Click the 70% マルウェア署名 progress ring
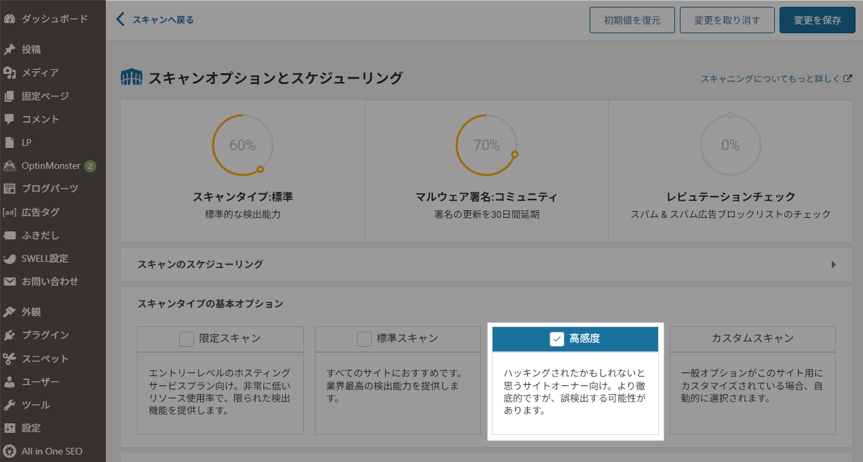This screenshot has height=462, width=863. point(486,145)
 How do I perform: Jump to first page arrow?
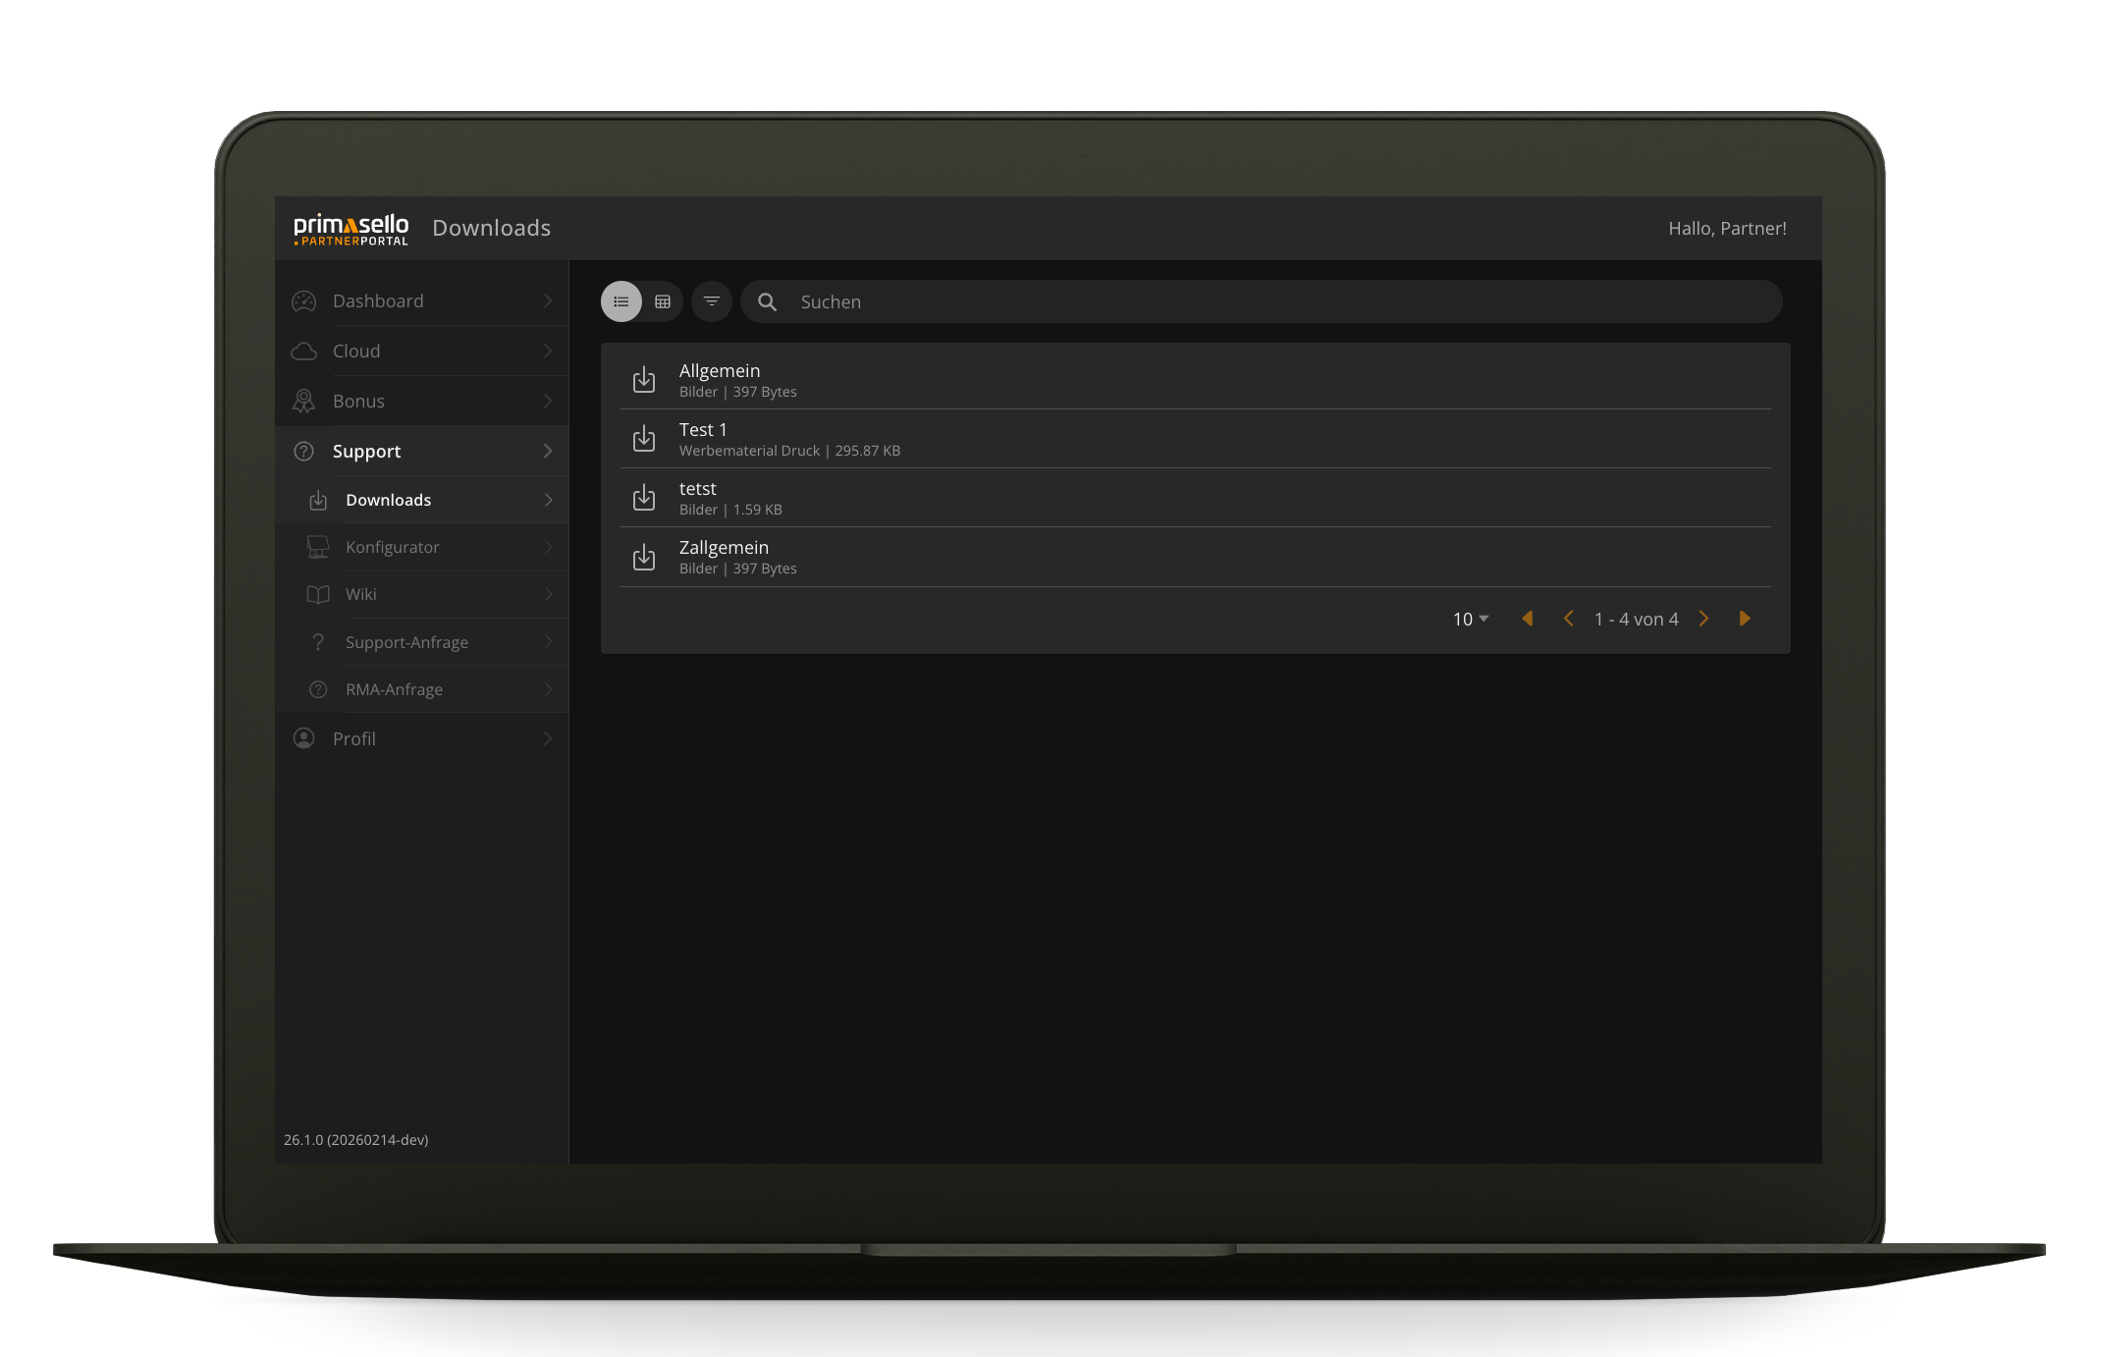(1528, 619)
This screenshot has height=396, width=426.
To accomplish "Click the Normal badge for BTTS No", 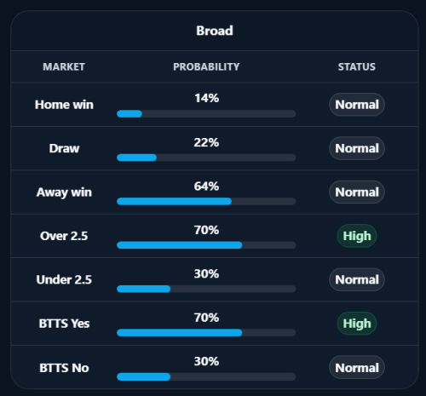I will tap(357, 368).
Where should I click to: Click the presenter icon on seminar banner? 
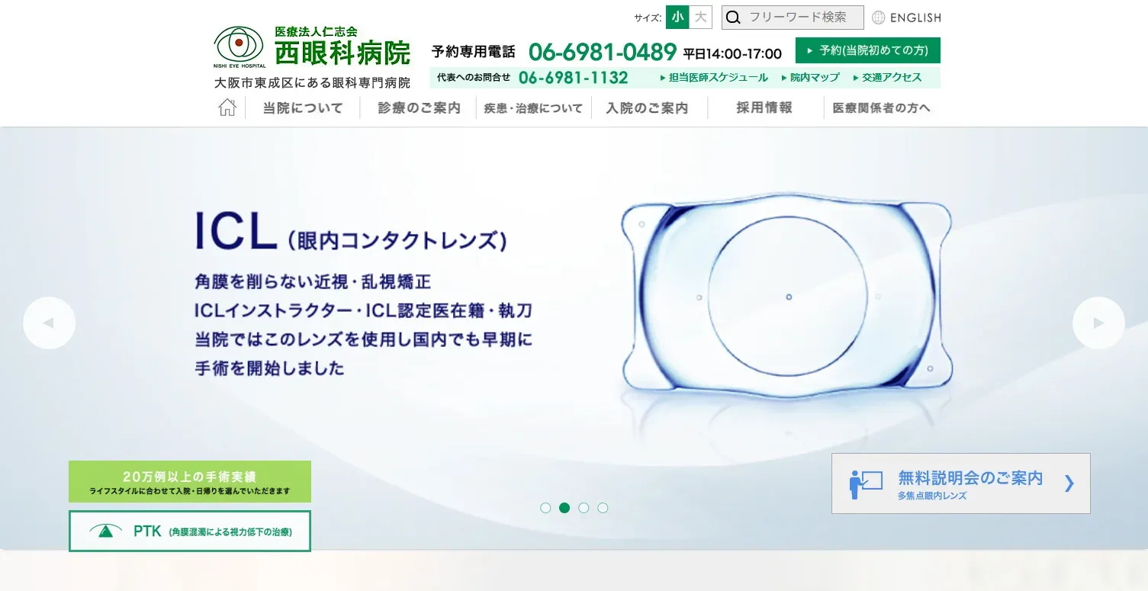866,483
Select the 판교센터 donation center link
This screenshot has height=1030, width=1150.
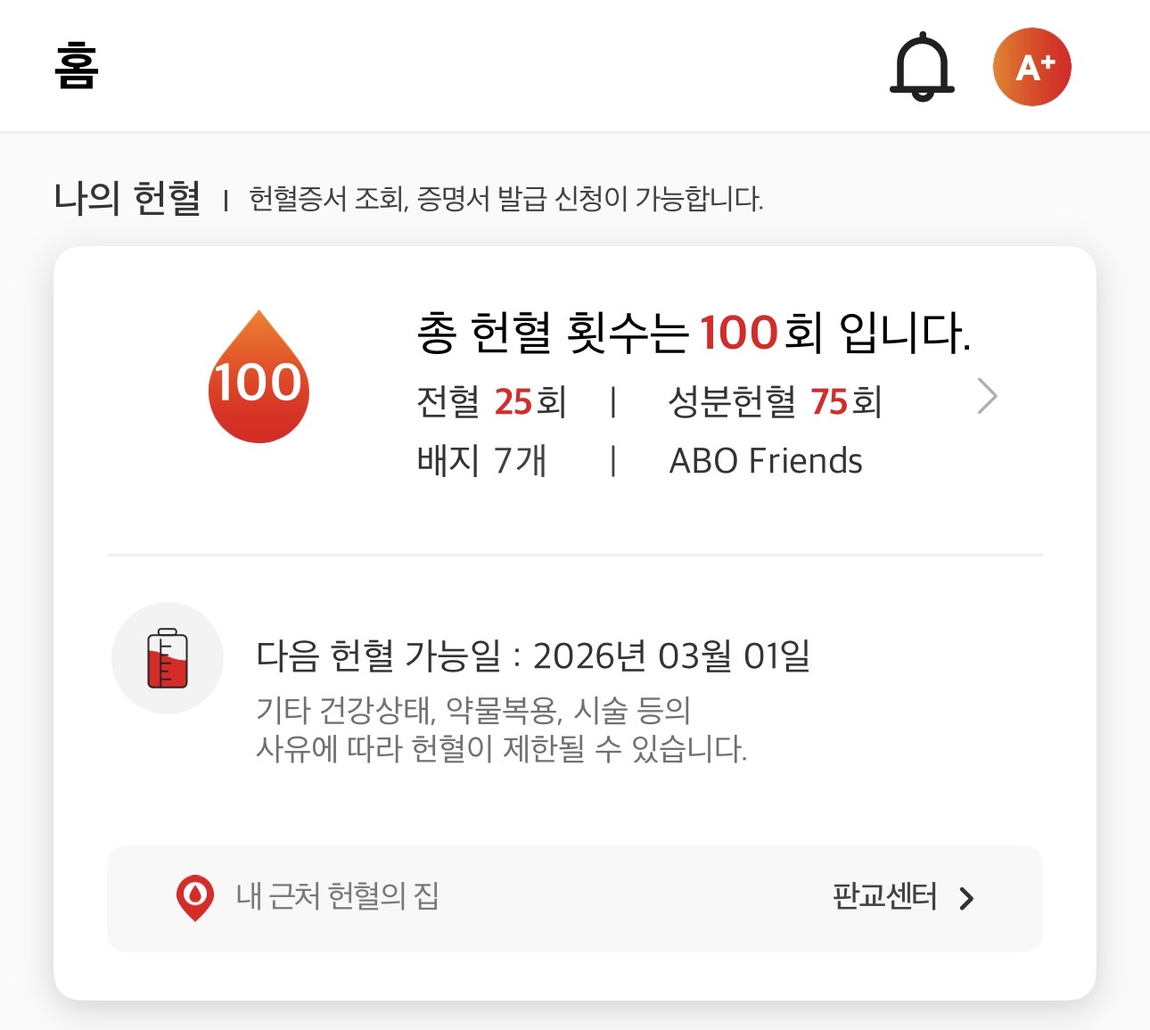point(884,897)
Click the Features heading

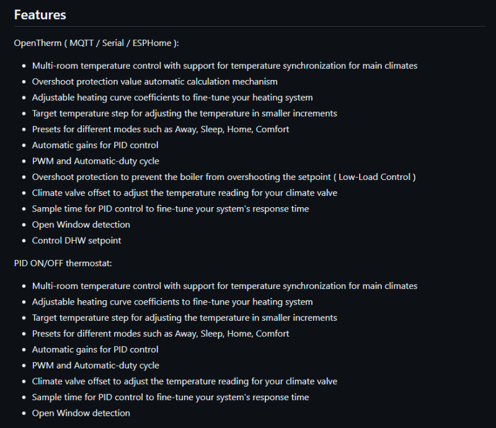(40, 15)
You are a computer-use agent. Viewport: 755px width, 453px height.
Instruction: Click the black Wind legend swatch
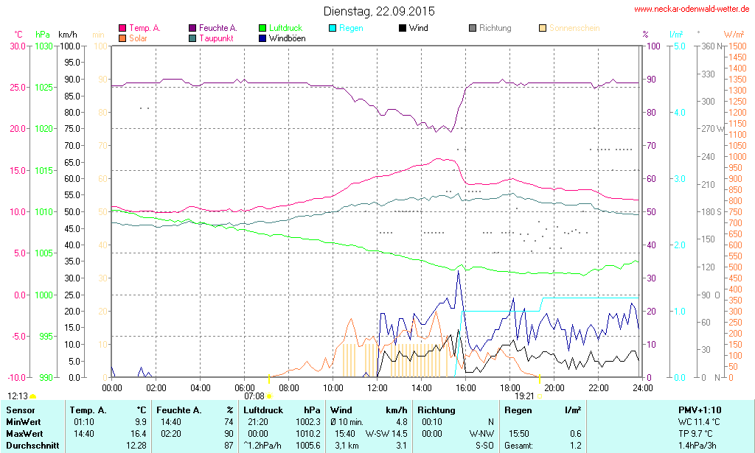[403, 28]
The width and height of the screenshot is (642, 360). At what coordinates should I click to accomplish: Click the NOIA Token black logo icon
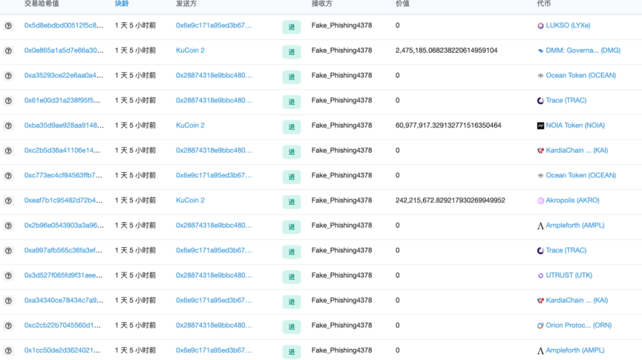(540, 125)
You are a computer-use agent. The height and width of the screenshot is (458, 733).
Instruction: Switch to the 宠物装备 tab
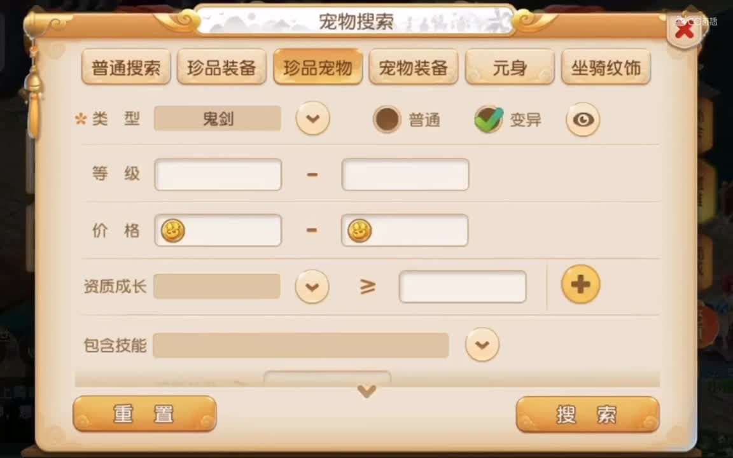413,67
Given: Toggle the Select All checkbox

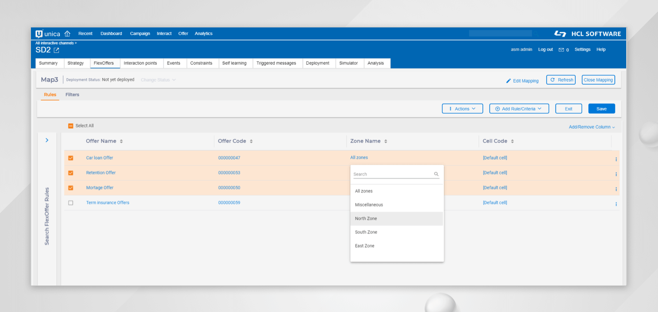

### Problem description
Can you rescale the data starting with the line containing "You are a computer-use agent. Viewport: 755px" and going on through the end of the data? Repeat every line, requests included, with each click coordinate in the answers multiplied by 2.5 and rounded to a whole number (halves round up), and leave the pictures out.

### Worked answer
You are a computer-use agent. Viewport: 755px width, 453px height.
Instruction: Click the black Wind legend swatch
[1008, 70]
The width and height of the screenshot is (642, 360). At what coordinates should I click to accomplish: Click the NOIA Token black logo icon
(1350, 313)
You are a computer-use agent. The height and width of the screenshot is (458, 733).
Instruction: Switch to the 宠物装备 tab
1033,168
Given: Toggle the Select All checkbox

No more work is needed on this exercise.